I had some experience with imaging from my
RailsDay project. The bad news is that because of how old my server is (running Debian Woody), I was unable to get the Ruby bindings for Image Magick installed (which is what nearly everyone seems to be using for imaging). So, I ended up using the
ruby bindings for
Imlib2.
My main problem came from how to cleanly test the image handling. Uploading and saving images isn’t very hard. Tracking the images and the various scaled versions gets a little tricky.
After several false starts and finally pairing with
MarkWindholtz, here’s what I’ve come up with:
I have an Image class based on ActiveRecord. This pretty much just stores the filename of where the image is on the filesystem.

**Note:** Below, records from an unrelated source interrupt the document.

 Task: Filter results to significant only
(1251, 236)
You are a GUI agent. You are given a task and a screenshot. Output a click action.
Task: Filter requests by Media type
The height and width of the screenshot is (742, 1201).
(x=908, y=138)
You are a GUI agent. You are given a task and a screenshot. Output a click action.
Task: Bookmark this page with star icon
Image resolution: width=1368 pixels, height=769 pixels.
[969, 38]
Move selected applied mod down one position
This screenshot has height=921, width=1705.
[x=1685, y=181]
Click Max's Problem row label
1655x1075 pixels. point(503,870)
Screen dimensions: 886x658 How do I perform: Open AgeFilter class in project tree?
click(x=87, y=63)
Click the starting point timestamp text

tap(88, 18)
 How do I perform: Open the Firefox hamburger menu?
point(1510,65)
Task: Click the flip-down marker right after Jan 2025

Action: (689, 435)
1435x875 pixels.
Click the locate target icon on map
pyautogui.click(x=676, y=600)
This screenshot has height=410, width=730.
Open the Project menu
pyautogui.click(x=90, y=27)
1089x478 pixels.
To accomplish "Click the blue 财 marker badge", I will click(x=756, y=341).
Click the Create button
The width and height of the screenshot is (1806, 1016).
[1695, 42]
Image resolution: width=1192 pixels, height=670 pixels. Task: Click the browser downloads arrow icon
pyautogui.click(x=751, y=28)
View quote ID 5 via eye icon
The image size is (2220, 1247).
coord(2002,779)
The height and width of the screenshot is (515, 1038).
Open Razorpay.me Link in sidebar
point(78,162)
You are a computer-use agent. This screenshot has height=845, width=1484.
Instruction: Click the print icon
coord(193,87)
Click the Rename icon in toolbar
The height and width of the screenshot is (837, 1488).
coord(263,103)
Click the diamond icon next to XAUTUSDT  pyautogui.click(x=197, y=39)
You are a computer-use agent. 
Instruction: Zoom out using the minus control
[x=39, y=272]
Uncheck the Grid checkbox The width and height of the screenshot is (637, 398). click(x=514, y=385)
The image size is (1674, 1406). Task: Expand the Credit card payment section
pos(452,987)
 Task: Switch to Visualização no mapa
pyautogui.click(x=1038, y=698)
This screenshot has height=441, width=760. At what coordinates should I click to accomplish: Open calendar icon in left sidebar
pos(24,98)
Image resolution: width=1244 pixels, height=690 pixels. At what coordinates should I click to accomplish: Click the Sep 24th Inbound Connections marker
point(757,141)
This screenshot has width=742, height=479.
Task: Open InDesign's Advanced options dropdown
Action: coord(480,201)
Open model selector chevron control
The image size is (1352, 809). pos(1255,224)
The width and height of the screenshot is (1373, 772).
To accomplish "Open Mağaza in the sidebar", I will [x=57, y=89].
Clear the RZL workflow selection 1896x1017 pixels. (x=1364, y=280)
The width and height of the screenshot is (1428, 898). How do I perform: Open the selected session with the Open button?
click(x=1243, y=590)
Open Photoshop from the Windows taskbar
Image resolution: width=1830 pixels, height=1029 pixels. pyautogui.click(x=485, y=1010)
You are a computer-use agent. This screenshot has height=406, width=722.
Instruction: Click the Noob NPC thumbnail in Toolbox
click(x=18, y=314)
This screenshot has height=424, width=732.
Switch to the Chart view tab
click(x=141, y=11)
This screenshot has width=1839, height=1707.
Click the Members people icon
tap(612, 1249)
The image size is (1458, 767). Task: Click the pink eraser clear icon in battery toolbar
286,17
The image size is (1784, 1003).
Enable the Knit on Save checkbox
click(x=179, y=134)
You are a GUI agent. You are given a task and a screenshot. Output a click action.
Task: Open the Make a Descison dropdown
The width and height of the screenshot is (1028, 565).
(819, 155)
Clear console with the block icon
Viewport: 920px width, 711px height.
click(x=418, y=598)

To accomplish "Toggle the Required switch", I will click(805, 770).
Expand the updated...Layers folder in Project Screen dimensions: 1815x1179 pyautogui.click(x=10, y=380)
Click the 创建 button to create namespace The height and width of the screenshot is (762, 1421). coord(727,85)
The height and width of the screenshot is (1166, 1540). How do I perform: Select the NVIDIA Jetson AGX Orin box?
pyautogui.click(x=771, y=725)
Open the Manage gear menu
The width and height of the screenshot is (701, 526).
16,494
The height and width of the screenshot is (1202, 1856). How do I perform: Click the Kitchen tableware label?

I have an ImageFiler object that is responsible for taking either the StringIO or File object from Ruby’s
CGI and writing it out to the disk. It also deletes the file when appropriate. Its purpose is to be the interface between the Image and the Filesystem.
I also have an Imager object. This is a wrapper around the Imlib2 functions. It does things like scale the image appropriately and returns the image’s size.
The containing Image object has pass through functions to a contained Imager and ImageFiler object. Overall, that works pretty well. It was easy to test all three objects independent of each other. My test fixtures were very simple.
The second wrinkle came when I tried to create and cache scaled versions of the images. I wanted the thumbnail (and other scaled versions) to be actual Image objects, but I didn’t want them stored in the database as saved ActiveRecords. So, I made creation functions off of Image to create new Image objects, but just never saved them. These “sub-Images” are created on the fly or loaded from disk.
It was a little tricky to get all the cached versions deleted when the Image object is deleted. I ended up having a flag on the Image determine what type of Image it is: normal, thumbnail, scaled medium, etc. This keeps me from going into a recursive loop and not deleting the thumbnail of the thumbnail Image.
The whole thing was kind of tricky. I’d have thought image handling would be easier. It could be that I’m just a
sub-standard programmer and my code is more complicated than it needs to be.